(Dataset entries)

╭──

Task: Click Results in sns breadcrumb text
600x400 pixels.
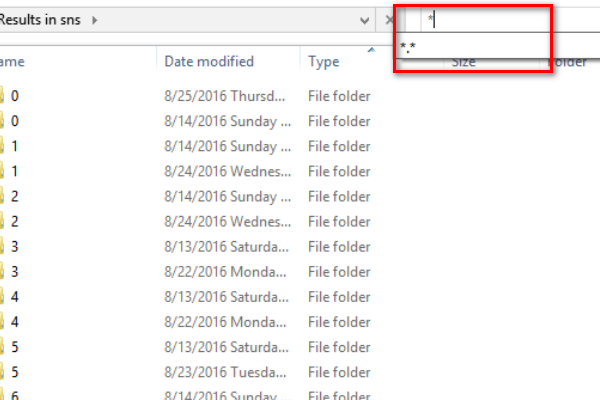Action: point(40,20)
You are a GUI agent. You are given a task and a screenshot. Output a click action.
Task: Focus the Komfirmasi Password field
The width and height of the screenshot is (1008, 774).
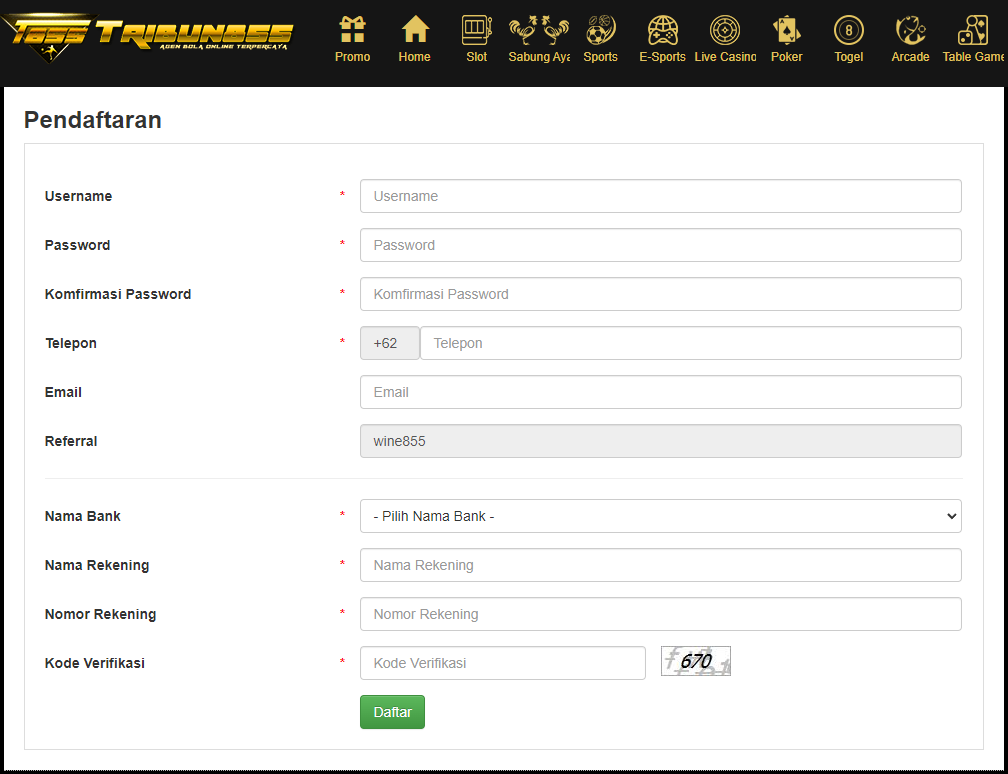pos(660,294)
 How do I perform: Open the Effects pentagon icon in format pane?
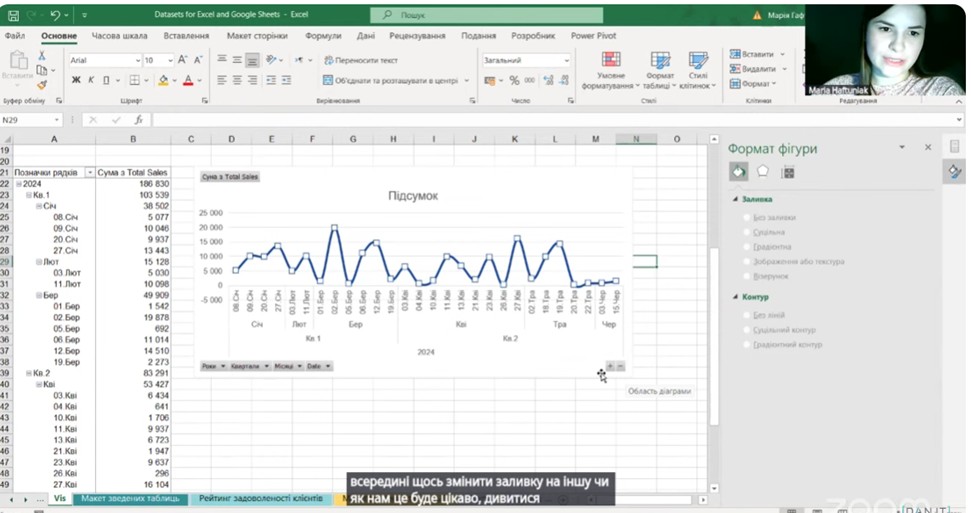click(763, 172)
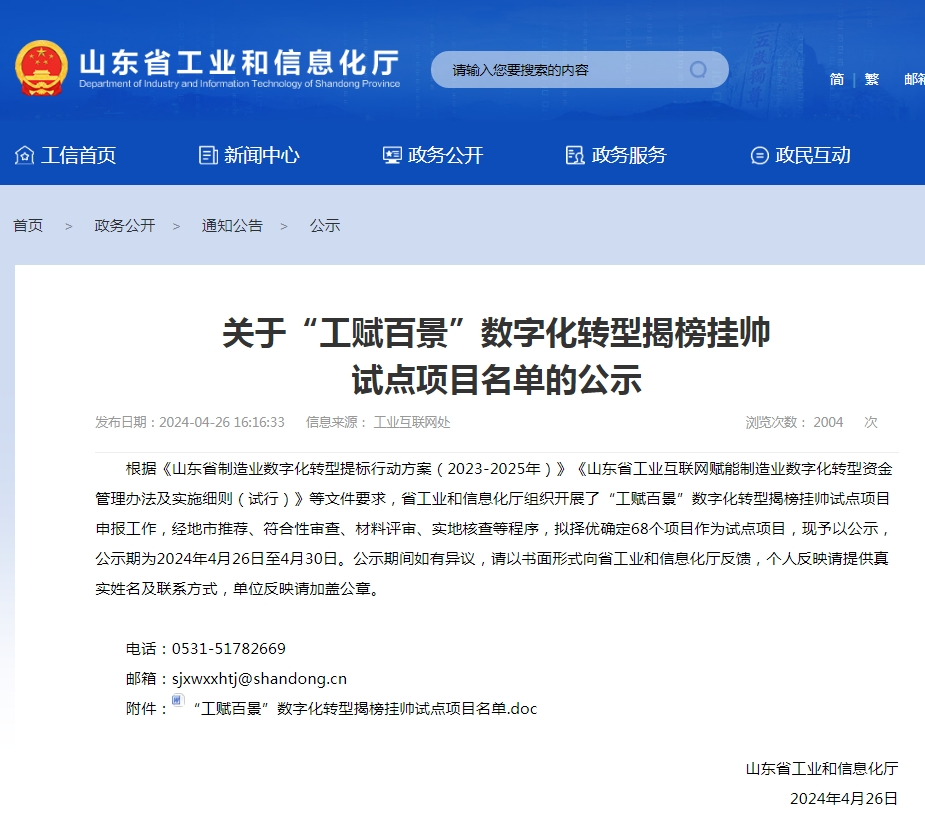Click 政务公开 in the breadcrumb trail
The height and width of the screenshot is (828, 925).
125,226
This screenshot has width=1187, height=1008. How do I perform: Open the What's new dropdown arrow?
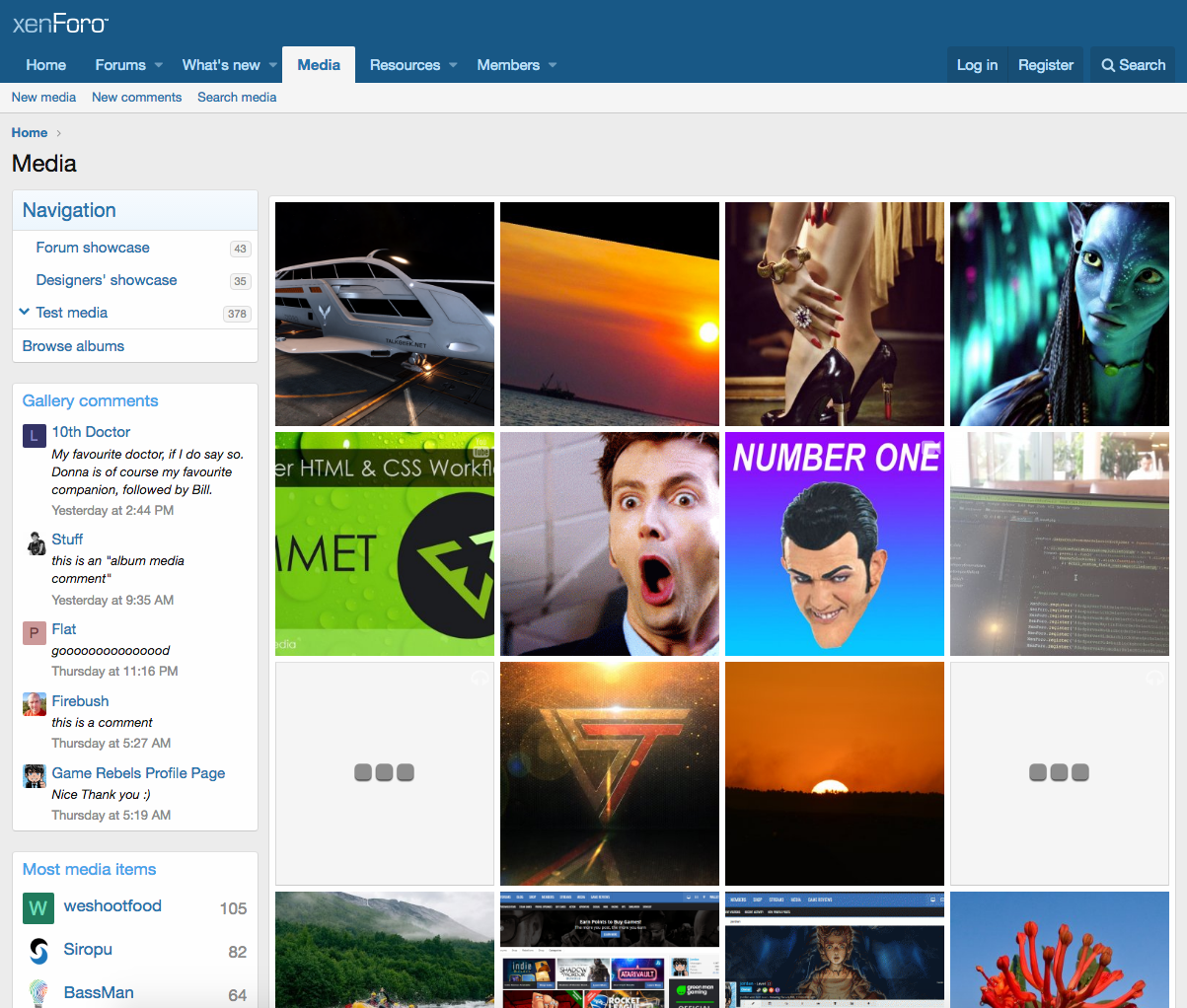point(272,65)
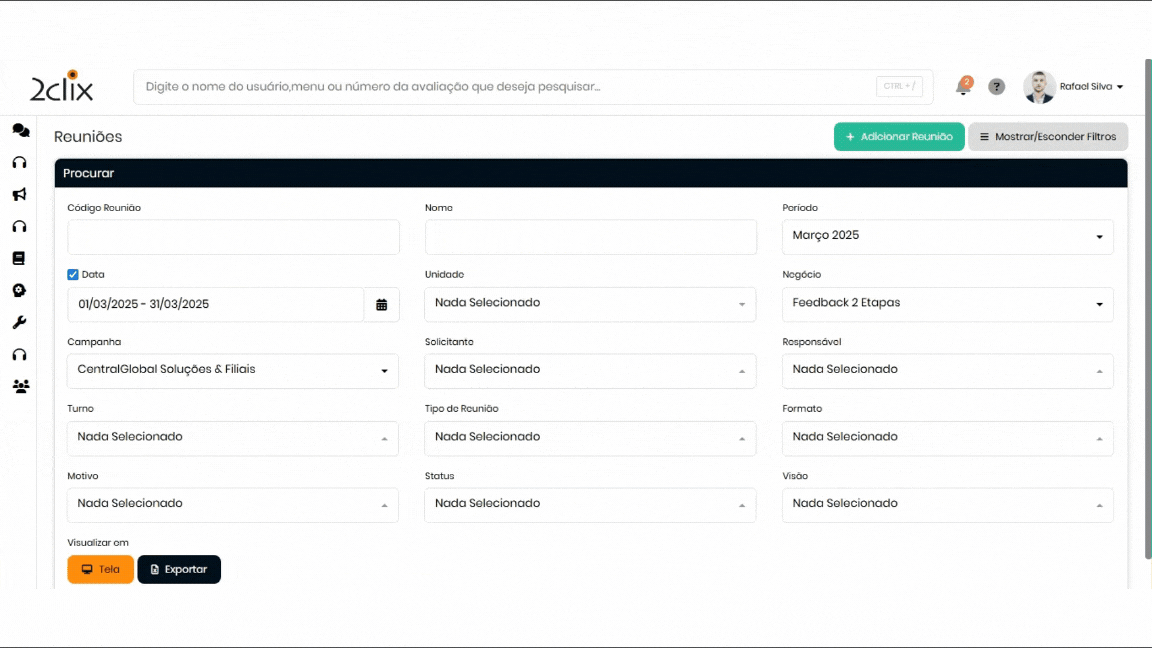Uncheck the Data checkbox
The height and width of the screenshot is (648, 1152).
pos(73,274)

╰──

- **THE PROBLEM**: Find the line holding "The width and" in the data above. Retype it and every later line exactly, through the end, but not the pictures.

- **EXERCISE ANSWER**:
The width and height of the screenshot is (1008, 774).
pos(660,294)
 How do I perform: Open the Effects pentagon icon in format pane?
click(763, 172)
Click 政务公开 in the breadcrumb trail
The height and width of the screenshot is (828, 925).
125,226
This screenshot has width=1187, height=1008. How do I perform: Open the What's new dropdown arrow?
point(272,65)
Uncheck the Data checkbox
The height and width of the screenshot is (648, 1152).
pos(73,274)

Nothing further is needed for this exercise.